This marks the 100th post to badass data science. I’ve written about everything from Lady Gaga to computational fluid dynamics, usually with a science or data related spin.
I thought I’d look at my posts analytically rather than simply reminisce. First, here is a tag cloud for the first 99 posts:
From this tag cloud, I can see that either Python or R is used in many posts, and that most posts cover statistical and data science topics. Engineering is also a frequent tag.
I then produced a graph view using Networkx, where the nodes are tags and the edges are formed by tags that occur in the same post. Displaying this graph as VRML:
It is a little hard to see, so here is a closer view:
In this image one can see that “statistics” is a primary hub. In rotated views of the graph (not shown), Python, R, and data science show similar prominence.
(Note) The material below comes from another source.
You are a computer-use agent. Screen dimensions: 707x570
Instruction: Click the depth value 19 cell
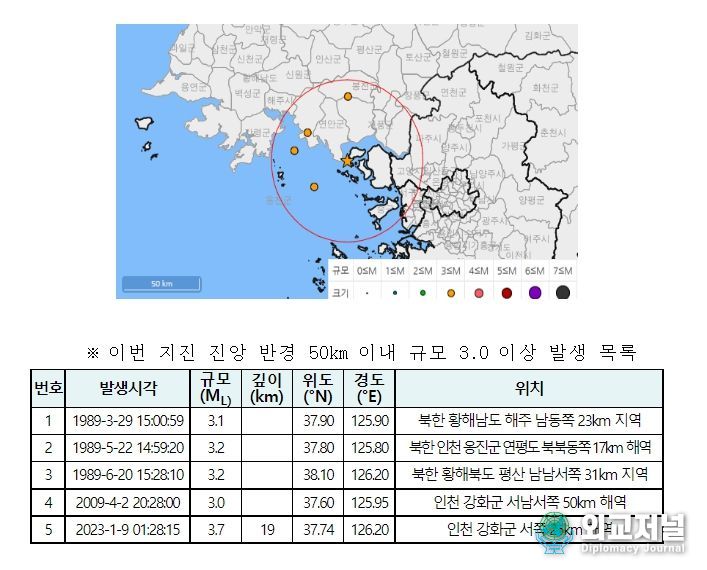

Finally, I computed the frequency of the top occurring tags:
From this I see that I wrote about Python more than R, which surprised me. I expected an even split. However this insight matches the fact that I favor using Python rather than R whenever possible, because Python is a full-featured programming language capable of easy string parsing and web deployment. It also looks like the number of engineering posts and the number of science posts is split evenly, which accurately reflects my technical interactions with the world.
I do not think my posts are “badass” enough for the blog’s title, so I’ll try to up the ante. Maybe I need something involving sharks and tornadoes. The post on claiming squatters’ rights is the closest I’ve come to my goal of “badass data science”.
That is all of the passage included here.